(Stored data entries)
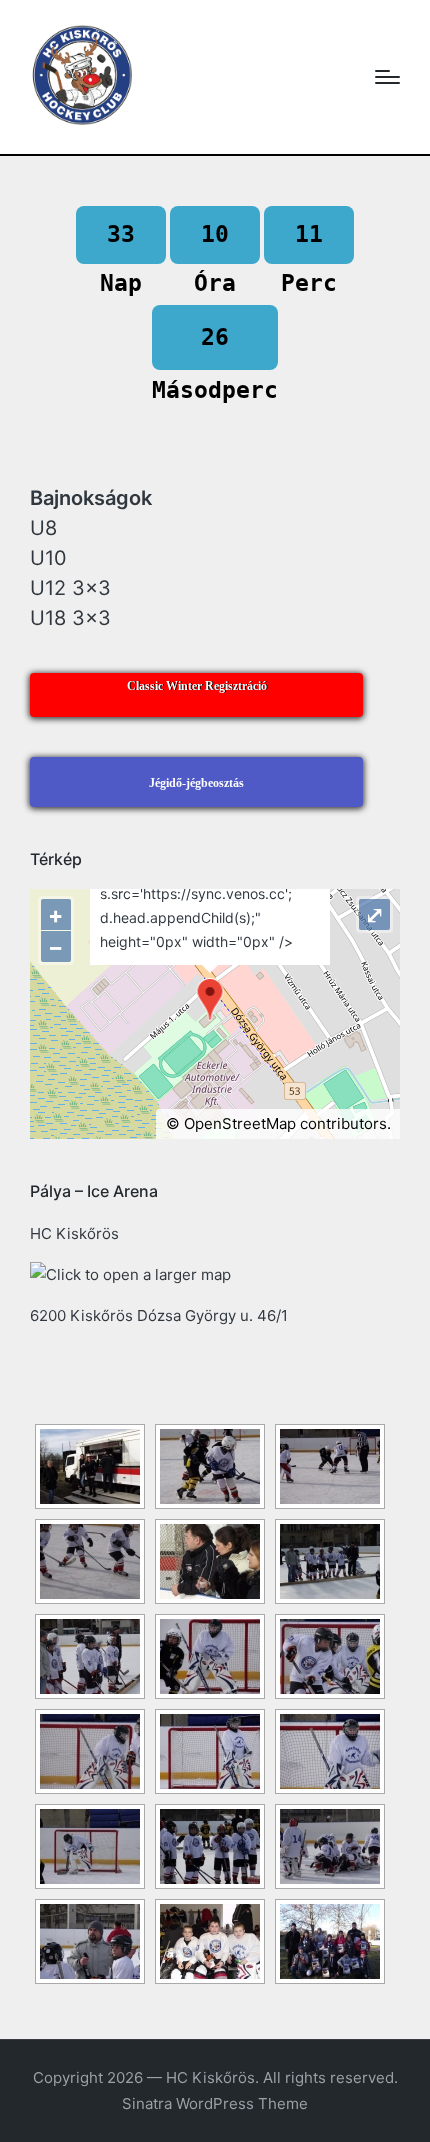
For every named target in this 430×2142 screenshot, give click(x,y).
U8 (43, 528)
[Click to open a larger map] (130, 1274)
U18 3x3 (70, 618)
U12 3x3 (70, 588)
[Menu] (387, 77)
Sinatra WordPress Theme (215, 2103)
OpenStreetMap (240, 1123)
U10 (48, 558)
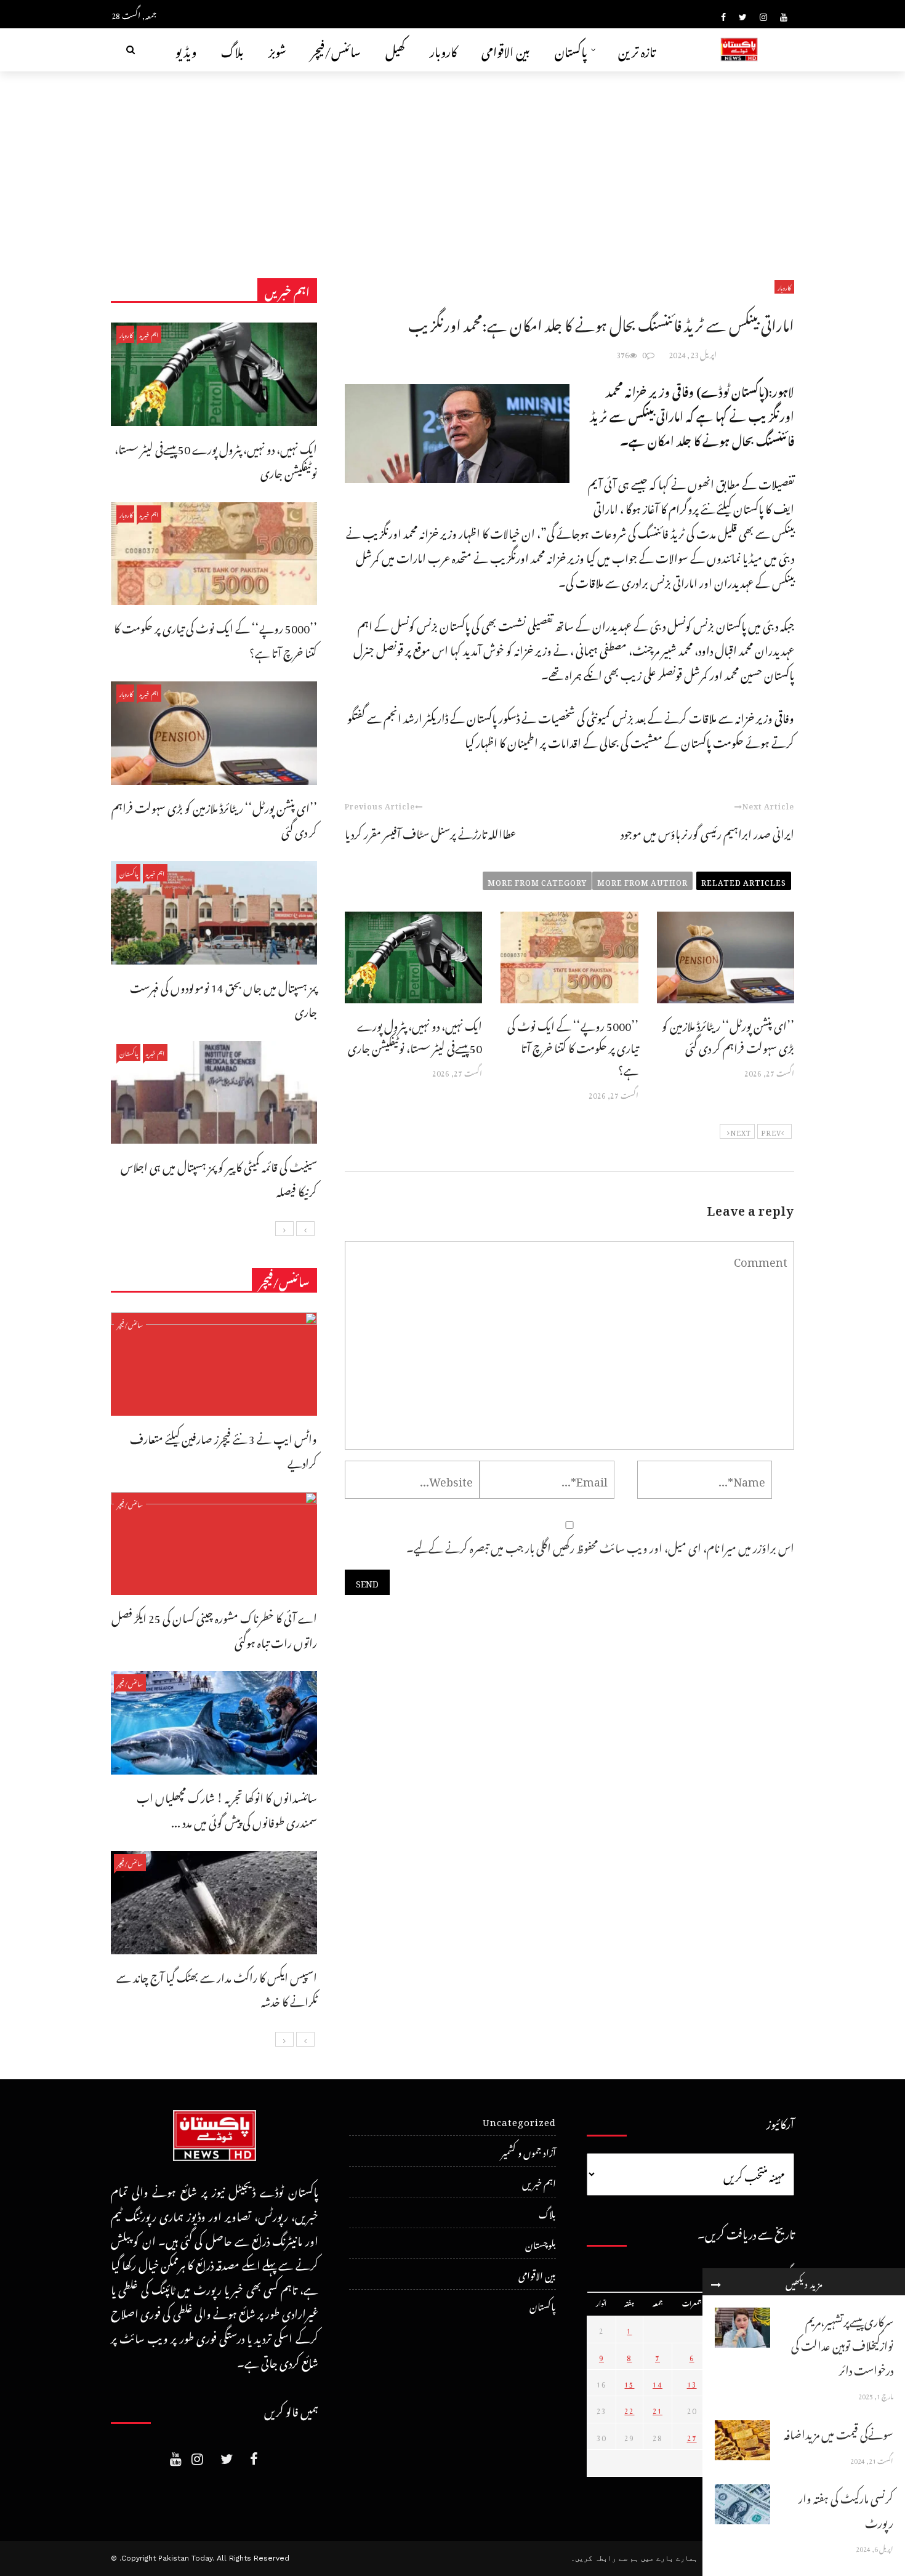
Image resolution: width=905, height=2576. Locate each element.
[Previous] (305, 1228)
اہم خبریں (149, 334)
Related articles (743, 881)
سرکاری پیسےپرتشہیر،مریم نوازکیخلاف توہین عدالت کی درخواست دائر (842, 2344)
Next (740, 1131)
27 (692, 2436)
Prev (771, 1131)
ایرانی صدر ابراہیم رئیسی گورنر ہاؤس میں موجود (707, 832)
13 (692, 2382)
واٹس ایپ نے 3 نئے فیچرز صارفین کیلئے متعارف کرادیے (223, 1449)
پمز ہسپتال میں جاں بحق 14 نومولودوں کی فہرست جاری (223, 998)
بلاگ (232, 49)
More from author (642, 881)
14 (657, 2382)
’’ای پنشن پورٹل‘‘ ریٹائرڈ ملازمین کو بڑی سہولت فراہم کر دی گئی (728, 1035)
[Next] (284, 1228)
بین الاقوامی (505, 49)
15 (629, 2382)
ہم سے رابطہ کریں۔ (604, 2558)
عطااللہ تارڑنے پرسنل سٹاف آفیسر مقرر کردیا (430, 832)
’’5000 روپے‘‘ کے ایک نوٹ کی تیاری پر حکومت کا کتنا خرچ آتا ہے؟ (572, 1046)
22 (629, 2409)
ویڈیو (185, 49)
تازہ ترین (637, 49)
...
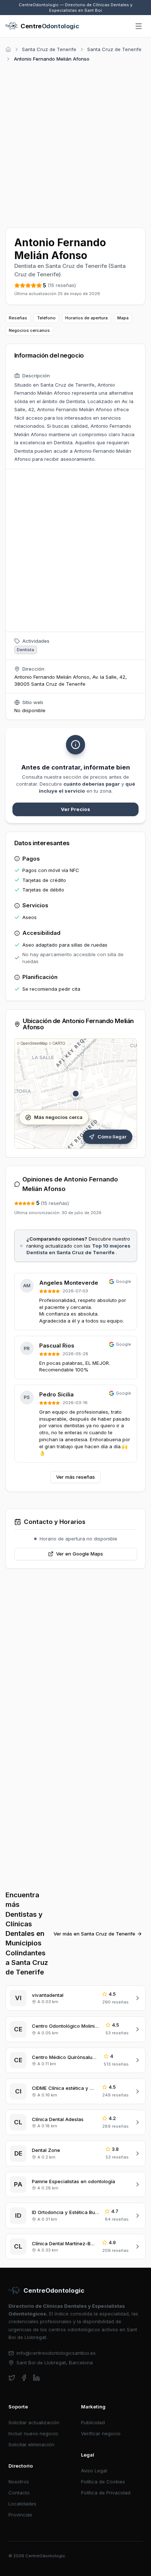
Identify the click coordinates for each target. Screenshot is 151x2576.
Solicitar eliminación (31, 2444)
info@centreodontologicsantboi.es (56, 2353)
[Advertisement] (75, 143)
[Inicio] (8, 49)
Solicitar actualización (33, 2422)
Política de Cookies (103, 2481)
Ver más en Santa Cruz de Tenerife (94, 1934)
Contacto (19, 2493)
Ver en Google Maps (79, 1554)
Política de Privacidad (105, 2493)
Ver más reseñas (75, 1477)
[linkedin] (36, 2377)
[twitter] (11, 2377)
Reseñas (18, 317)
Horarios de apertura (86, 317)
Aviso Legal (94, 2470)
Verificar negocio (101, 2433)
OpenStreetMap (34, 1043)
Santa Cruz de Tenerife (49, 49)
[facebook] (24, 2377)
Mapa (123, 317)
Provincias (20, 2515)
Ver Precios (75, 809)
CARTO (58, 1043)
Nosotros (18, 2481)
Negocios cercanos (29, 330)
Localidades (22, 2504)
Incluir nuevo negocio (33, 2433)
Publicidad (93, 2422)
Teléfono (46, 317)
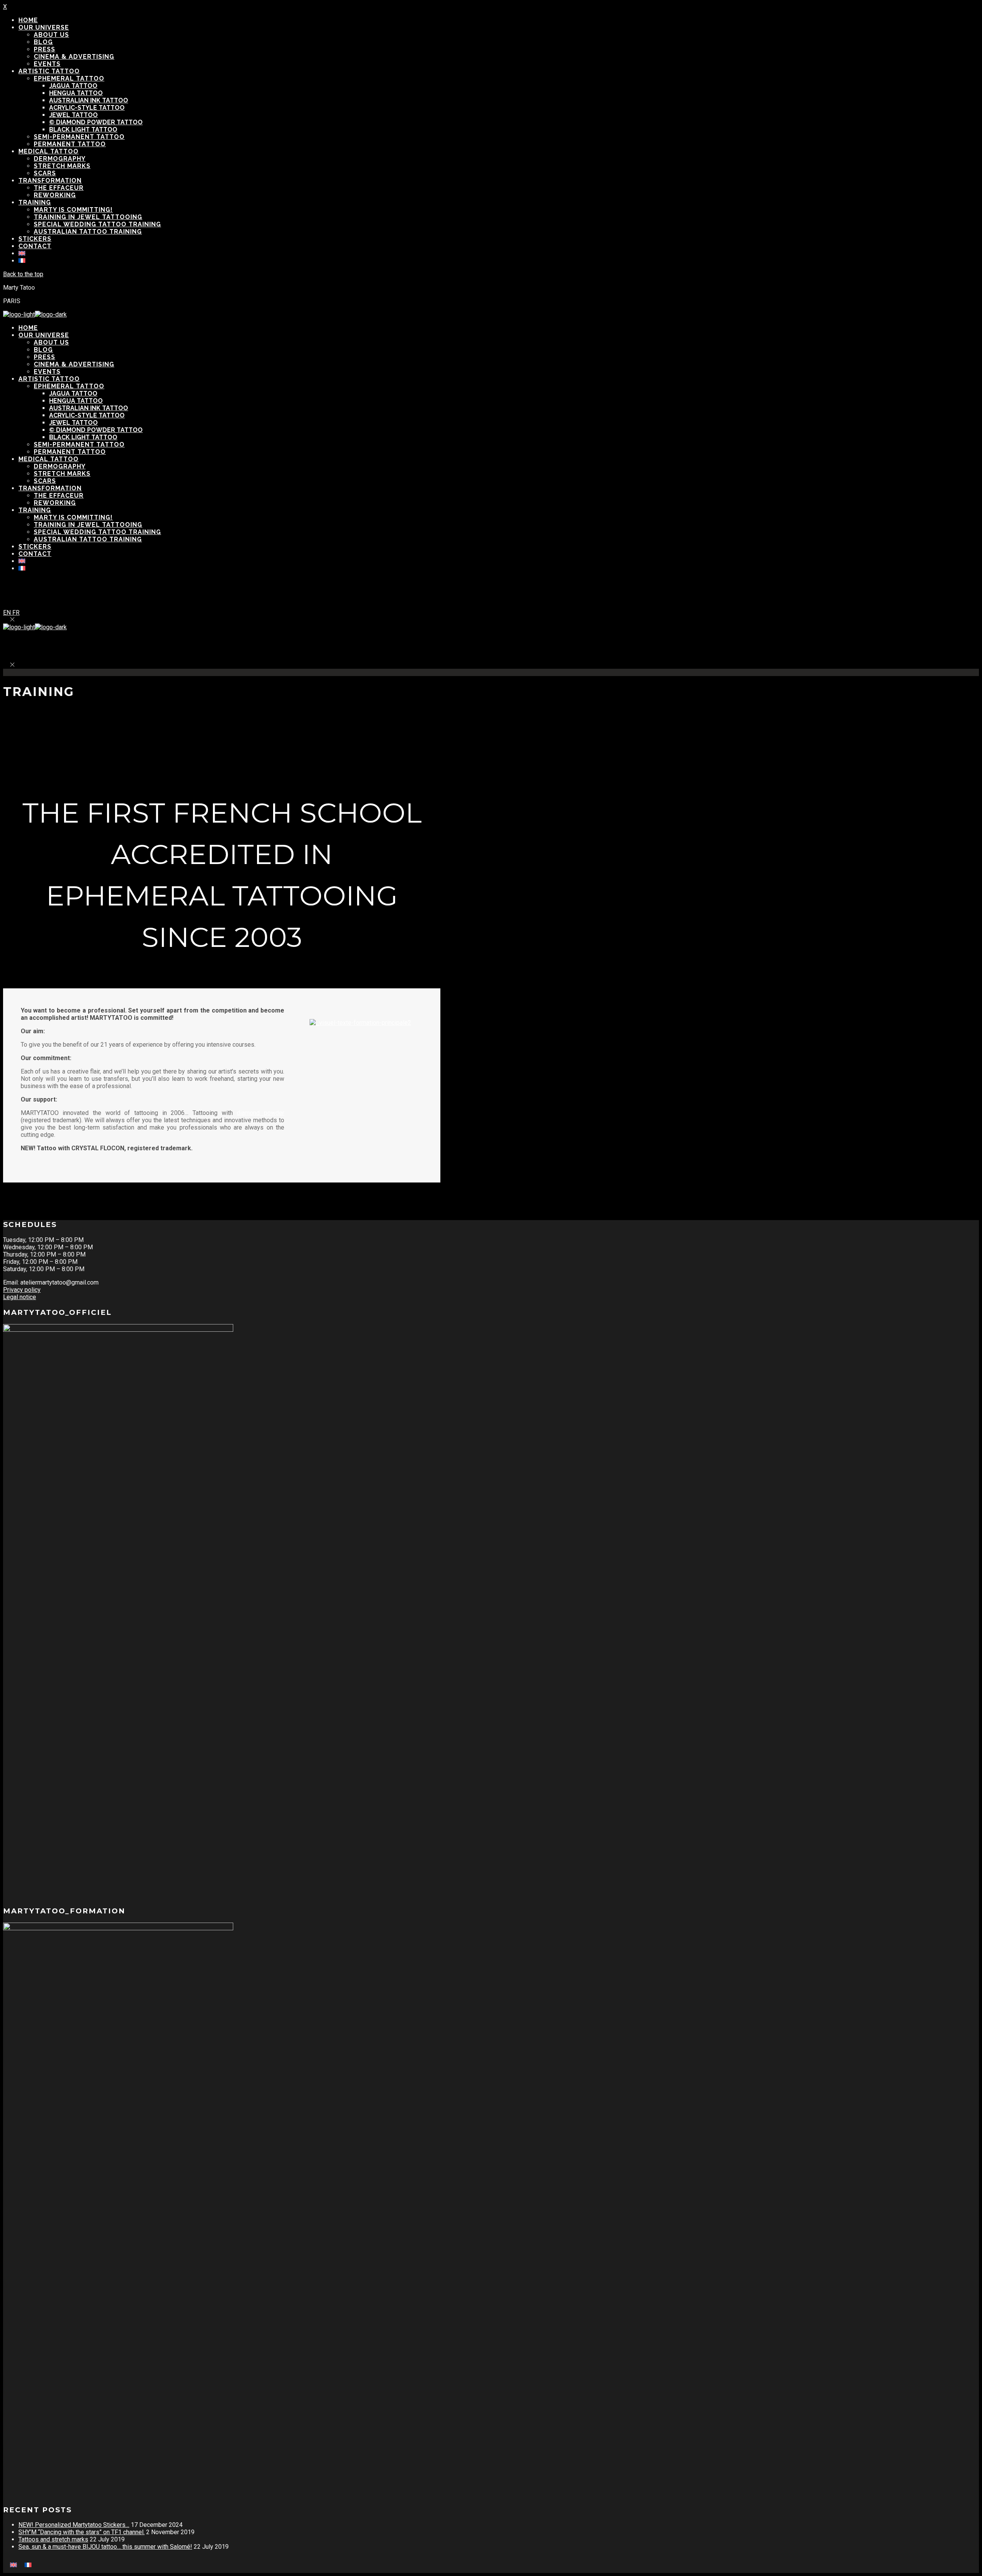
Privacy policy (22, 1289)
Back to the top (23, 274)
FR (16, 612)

▸ What is required
Given the records above, return exactly the lines starting at the line containing "15 (629, 2382)" and ending at the line containing "تازہ ترین (637, 49)", including both.

▸ Task answer
15 (629, 2382)
ہم سے رابطہ کریں۔ (604, 2558)
عطااللہ تارڑنے پرسنل سٹاف آفیسر مقرر کردیا (430, 832)
’’5000 روپے‘‘ کے ایک نوٹ کی تیاری پر حکومت کا کتنا خرچ آتا ہے؟ (572, 1046)
22 (629, 2409)
ویڈیو (185, 49)
تازہ ترین (637, 49)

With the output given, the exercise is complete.